* Start DOCUMENT PASSAGE *

Samuel Beckett in Paris: a luminous emptiness

To curate a festival celebrating Beckett in Paris is to face a huge challenge – how, with sensitivity, to shape a programme capturing the relationship between man and place?

 

In an essay on Patrick Kavanagh, Seamus Heaney drew a distinction between the earthiness and sense of place in early Kavanagh and the more visionary mature poet. To embody that distinction Heaney referred to a personal memory, of how an aunt of his set a chestnut in a jam-jar in the year of his birth and then subsequently transplanted it to the front of the house. Over the years the boy Heaney and the tree grew but when the family left Mossbawn the new owners, having no emotional attachment, cut down the tree. But the space where the tree had been, its absence, still fascinated Heaney, he referred to its “luminous emptiness”.

Moving on to another Irish writer, you could argue that the analogy of the tree also fits Samuel Beckett’s relationship with Paris. Beckett first moved to Paris in 1928 where he taught at the Ecole Normale Superieure for two years and he moved there more or less for good in 1937, even famously preferring “France at war to Ireland at peace”. For the following 52 years Paris was his home, apart from a brief hiatus during the war when, fearful of capture by the Gestapo, he fled the city for Roussillon in the Vaucluse.

* End DOCUMENT PASSAGE *
* Start INFORMATION SUPPLIED *

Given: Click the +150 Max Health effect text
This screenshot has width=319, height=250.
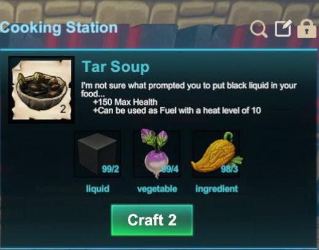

* End INFORMATION SUPPLIED *

### STATED TASK
Pull the passage of the Beckett article between "Moving on to" and "in the Vaucluse.", inclusive, copying it word for word. The material comes from a separate source, unrelated to the Beckett article.

### RESULT BELOW
Moving on to another Irish writer, you could argue that the analogy of the tree also fits Samuel Beckett’s relationship with Paris. Beckett first moved to Paris in 1928 where he taught at the Ecole Normale Superieure for two years and he moved there more or less for good in 1937, even famously preferring “France at war to Ireland at peace”. For the following 52 years Paris was his home, apart from a brief hiatus during the war when, fearful of capture by the Gestapo, he fled the city for Roussillon in the Vaucluse.